December 23, 2010 Re: Why is D slower than LuaJIT? | ||||
---|---|---|---|---|
| ||||
Posted in reply to bearophile | On 12/23/10 6:57 AM, bearophile wrote:
> Simen kjaeraas:
>
>> With floating-point numbers, the above solution does not always work.
>
> The type is known at compile time, so you can split the algorithm in two with a "static if", and do something else if it's an integral type.

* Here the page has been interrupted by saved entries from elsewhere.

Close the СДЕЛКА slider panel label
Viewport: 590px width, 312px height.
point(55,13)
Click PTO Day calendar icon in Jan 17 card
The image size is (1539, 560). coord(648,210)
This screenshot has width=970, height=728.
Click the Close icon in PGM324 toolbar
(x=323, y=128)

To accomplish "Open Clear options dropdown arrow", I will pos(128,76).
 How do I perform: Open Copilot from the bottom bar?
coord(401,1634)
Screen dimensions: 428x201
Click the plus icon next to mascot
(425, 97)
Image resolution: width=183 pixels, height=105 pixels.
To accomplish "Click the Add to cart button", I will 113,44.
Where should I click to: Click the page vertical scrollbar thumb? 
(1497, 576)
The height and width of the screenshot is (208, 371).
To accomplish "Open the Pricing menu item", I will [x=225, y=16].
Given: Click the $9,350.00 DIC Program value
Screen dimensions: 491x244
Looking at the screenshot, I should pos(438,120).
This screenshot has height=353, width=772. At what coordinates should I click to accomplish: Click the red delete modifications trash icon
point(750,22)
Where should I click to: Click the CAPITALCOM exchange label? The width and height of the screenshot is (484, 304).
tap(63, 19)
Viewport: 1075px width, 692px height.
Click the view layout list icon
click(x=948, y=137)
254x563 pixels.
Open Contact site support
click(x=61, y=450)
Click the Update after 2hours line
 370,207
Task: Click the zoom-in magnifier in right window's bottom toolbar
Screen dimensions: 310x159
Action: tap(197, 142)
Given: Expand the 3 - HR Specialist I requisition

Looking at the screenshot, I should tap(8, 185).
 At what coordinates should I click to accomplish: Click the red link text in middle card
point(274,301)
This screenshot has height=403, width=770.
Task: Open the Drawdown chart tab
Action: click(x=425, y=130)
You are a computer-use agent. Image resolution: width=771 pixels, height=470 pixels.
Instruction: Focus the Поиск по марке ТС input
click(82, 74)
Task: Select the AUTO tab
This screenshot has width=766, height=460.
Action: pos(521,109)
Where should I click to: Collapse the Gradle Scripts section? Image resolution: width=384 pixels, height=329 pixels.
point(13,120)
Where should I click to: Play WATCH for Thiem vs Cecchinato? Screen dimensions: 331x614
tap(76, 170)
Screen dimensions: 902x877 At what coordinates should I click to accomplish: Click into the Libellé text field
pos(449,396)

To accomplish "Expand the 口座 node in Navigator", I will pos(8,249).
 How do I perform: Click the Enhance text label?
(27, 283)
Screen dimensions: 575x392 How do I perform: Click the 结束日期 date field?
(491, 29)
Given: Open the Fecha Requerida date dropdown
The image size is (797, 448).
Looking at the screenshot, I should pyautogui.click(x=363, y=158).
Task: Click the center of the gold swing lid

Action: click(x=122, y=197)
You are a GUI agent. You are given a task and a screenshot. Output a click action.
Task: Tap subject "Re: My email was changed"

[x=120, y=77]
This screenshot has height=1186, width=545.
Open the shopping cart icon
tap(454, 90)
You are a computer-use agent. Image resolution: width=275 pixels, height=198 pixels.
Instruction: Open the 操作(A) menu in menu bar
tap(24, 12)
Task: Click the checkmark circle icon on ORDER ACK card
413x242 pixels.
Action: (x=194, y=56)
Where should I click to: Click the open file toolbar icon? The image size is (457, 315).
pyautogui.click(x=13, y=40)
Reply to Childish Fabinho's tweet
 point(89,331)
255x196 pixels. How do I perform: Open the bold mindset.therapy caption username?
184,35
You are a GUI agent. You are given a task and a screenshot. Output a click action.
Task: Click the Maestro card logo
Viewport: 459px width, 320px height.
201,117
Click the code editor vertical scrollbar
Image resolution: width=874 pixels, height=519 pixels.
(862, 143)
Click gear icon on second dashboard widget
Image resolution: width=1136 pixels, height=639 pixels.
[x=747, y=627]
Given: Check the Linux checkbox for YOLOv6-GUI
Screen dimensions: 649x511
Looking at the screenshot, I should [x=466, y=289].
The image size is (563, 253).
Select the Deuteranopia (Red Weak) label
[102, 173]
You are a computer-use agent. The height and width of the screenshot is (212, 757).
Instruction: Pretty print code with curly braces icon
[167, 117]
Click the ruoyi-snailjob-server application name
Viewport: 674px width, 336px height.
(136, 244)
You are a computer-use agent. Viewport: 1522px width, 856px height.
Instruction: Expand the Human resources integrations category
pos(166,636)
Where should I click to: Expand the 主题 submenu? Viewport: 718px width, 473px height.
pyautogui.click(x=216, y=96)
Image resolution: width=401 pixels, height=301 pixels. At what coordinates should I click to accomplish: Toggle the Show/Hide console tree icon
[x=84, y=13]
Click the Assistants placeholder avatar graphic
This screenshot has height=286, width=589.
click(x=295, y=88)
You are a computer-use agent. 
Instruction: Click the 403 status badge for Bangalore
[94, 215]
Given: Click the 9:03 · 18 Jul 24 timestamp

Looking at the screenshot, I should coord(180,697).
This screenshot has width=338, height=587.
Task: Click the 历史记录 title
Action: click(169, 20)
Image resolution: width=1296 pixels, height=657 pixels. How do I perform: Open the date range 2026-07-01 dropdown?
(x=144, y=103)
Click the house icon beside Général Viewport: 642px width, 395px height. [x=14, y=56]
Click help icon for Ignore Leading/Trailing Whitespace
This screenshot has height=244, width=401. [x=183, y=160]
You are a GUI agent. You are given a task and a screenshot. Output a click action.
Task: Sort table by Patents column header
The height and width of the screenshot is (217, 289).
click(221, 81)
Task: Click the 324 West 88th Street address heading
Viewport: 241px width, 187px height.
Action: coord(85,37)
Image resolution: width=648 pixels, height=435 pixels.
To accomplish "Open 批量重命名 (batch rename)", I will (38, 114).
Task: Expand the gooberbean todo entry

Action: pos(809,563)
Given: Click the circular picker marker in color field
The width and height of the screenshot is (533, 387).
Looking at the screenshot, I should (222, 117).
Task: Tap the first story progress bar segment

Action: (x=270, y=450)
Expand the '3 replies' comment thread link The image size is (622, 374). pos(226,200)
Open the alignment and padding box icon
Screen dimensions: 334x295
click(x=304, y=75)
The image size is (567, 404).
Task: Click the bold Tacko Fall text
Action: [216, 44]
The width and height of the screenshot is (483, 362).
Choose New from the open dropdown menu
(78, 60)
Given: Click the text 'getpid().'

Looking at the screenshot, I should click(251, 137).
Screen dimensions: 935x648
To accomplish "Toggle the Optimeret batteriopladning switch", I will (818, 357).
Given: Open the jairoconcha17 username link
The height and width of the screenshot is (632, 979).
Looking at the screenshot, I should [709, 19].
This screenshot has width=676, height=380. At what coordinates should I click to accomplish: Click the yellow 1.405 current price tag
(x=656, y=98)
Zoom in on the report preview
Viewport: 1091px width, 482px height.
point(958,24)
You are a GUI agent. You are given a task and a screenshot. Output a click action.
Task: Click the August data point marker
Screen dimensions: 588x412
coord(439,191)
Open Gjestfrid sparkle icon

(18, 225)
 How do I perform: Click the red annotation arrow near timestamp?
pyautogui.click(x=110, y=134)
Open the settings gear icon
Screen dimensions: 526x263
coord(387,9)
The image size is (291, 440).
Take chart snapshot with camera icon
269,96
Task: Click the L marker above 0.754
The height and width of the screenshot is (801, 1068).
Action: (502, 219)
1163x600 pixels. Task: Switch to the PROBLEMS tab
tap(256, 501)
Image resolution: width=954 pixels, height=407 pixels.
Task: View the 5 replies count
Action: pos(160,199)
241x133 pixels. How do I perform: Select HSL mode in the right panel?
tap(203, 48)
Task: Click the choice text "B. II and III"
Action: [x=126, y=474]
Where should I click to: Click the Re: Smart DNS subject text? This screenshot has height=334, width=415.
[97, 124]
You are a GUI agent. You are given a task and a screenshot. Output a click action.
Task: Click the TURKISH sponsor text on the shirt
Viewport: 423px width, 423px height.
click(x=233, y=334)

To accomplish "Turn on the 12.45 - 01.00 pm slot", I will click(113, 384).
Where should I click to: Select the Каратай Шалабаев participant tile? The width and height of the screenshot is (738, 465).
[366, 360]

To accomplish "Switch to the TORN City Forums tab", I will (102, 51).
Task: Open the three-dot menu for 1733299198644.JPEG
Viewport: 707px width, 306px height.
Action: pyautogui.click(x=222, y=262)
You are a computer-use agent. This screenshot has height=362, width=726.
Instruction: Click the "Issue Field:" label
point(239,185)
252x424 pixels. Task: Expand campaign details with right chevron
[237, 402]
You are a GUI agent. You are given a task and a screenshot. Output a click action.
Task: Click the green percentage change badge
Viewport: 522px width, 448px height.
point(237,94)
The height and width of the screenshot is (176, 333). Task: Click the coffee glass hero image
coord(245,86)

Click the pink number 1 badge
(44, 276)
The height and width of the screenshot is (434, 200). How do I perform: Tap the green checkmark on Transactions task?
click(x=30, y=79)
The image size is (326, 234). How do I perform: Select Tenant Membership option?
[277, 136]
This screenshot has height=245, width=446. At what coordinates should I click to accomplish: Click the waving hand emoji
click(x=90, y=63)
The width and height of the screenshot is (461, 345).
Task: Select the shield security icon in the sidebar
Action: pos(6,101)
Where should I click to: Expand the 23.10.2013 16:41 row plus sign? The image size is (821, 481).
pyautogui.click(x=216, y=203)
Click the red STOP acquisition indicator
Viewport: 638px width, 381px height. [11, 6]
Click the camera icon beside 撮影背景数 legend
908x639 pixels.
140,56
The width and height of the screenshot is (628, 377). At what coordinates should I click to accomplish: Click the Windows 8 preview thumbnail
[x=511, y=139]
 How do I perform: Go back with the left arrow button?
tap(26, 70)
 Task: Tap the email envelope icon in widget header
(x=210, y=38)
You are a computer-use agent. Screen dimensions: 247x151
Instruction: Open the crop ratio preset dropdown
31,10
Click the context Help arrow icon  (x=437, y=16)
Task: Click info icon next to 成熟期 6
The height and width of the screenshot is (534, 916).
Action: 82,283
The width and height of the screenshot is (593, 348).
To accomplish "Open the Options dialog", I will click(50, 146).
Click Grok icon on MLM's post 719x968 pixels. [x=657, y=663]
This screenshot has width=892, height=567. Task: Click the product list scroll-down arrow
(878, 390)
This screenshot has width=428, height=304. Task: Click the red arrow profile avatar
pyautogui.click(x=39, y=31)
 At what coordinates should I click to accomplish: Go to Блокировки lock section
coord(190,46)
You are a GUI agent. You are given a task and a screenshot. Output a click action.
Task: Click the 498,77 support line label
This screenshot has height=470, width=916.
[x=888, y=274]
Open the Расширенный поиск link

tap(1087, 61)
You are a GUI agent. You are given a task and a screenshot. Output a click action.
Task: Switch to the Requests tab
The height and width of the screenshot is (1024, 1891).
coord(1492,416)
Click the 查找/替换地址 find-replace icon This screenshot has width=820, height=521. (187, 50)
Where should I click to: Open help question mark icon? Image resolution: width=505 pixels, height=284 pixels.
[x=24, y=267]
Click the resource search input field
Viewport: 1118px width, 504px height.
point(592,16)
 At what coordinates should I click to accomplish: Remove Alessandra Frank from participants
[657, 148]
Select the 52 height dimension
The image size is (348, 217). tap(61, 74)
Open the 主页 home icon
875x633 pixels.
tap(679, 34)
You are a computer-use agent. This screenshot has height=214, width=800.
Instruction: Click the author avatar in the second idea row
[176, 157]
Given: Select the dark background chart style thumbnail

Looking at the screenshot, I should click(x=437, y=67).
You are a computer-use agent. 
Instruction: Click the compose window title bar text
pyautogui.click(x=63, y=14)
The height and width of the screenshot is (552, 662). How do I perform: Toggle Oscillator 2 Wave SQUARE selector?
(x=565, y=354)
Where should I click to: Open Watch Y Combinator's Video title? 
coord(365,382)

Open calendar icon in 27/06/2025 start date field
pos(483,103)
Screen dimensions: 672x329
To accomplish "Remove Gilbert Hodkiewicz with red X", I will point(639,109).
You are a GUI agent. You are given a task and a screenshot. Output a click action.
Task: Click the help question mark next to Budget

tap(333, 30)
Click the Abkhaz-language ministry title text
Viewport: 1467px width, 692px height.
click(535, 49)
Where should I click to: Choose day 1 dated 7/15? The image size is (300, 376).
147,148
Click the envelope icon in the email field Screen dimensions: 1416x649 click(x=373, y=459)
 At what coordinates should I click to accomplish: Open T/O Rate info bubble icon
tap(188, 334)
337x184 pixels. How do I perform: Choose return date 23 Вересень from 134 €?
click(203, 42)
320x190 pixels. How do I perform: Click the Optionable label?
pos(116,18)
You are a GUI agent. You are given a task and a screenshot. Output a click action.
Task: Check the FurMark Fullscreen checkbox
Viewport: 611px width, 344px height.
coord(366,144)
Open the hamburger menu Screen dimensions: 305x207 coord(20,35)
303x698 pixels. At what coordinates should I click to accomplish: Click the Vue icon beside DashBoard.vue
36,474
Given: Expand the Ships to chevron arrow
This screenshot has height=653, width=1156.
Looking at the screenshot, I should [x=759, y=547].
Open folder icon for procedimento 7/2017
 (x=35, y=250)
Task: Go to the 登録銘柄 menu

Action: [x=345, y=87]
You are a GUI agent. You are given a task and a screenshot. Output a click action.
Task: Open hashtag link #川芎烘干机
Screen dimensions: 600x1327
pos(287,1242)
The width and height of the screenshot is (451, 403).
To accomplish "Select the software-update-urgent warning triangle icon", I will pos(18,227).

That's what the code currently does.
Andrei
|
December 23, 2010 Re: Why is D slower than LuaJIT? | ||||
---|---|---|---|---|
| ||||
Posted in reply to spir | On 12/23/10 7:04 AM, spir wrote:
> On Wed, 22 Dec 2010 22:14:34 -0600
> Andrei Alexandrescu<SeeWebsiteForEmail@erdani.org> wrote:
>
>> I then replaced iota's implementation with a simpler one that's a
>> forward range. Then the performance became exactly the same as for the
>> simple loop.
>
>
> After having watched Iota's very general implementation, I tried the same change, precisely. Actually, with an even simpler range requiring a single element type for (first,last,step). For any reason, this alternative is slightly slower by me than using Iota (don't cry watching absolute times, my computer is old and slow ;-). Sample code below, typical results are:
>
> 1.1 3.3 5.5 7.7
> Interval time: 1149
> Iota time: 1066
>
> Note: adding an assert to ensure front or popfront is not wrongly called past the end adds ~ 20% time.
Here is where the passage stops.